Dalam ulang tahun PP-IP ke 25, pada 27 Agustus 2024. PP-IP mengadakan diskusi di PLTU Pelabuhan Ratu dan PLTA Saguling, Jawa Barat. Kekuatiran akan penguasaan listrik oleh swasta menjadi topik utama. Termasuk perkiraan kebijakkan pemerintahan baru terhadap sektor listrik.
Salamuddin Daeng membahas bukunya Listrik Dibajak Oligarki I dan II. Mengupas dengan jelas tangan-tangan Oligarki masuk melalui pemerintah dalam menguasai berbagai sektor bisnis kelistrikan dari hulu hingga hilir. Utang besar PLN menjadi pintu masuk swasta agar masuk lebih dalam lagi di bisnis kelistrikan.
“Padahal aturan _take or pay_ yang dipaksakan pihak swasta ke PLN di saat _oversupply_ listrik telah berlangsung sejak 2011, merupakan biang keladi dari rusaknya keuangan PLN,” ungkap Salamuddin Daeng.

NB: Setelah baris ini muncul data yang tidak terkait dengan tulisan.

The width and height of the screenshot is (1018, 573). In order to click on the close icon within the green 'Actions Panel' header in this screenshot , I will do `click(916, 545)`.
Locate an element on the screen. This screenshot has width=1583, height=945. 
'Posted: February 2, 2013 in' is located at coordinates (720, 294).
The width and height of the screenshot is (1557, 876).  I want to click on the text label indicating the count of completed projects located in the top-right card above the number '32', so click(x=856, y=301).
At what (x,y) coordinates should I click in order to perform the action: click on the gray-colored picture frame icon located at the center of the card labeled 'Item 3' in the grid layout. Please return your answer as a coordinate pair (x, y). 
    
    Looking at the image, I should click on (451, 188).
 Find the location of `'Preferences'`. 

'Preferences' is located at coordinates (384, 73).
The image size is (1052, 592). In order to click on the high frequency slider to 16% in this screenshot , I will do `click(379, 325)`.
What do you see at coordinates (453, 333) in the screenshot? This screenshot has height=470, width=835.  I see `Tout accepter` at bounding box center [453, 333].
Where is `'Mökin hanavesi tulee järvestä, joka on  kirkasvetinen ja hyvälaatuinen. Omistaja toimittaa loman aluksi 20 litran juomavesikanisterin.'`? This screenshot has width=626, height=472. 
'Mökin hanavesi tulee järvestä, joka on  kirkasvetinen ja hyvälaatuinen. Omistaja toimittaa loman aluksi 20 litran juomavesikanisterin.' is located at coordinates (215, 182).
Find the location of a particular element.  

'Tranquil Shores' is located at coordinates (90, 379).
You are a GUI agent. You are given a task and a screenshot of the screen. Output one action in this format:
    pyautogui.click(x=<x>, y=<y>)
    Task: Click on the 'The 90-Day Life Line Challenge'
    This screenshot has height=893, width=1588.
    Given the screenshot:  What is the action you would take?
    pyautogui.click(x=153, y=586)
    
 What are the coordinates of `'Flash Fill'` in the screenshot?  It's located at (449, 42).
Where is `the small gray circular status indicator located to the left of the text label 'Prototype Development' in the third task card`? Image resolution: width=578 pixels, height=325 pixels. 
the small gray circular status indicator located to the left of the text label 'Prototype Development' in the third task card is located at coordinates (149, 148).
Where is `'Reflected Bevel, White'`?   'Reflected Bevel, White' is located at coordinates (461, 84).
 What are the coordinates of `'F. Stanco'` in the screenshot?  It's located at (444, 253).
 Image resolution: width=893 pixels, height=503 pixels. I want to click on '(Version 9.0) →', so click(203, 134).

John Mempi membahas mengenai perlawanan PP IP di MK. Membandingkannya dengan jihad konstitusi Muhammadiyah. Dimana untuk membatalkan satu undang-undang liberal yang tidak pro rakyat, membutuhkan waktu satu tahun di MK. Sedangkan undang-undang liberal yang dibuat DPR RI berdasarkan amandemen UUD 45 ada sekitar 400 undang-undang di berbagai sektor.
Sehingga untuk membatalkan UU yang liberal itu butuh waktu 400 tahun. Lebih lama dari perjuangan Indonesia Merdeka. Untuk itu perjuangan PP IP saat ini adalah Kembali ke UUD 45 asli. “Dengan kembali ke UUD 45 asli, seluruh undang-undang liberal yang dibuat DPR RI berdasarkan amandemen UUD 45, termasuk di sektor kelistrikan langsung batal,” jelas John Mempi.
Nirmal Ilham membahas mengenai bagaimana China menampik isi perjanjian _climate change_ dan menolak proposal transisi energi dunia. Hal itu dilakukan karena konsistennya pemerintah China terhadap kebijakkan pintu terbuka Deng Xiaoping untuk pertumbuhan ekonomi yang tinggi di China, didasarkan pada sumber energi yang murah di tangan negara.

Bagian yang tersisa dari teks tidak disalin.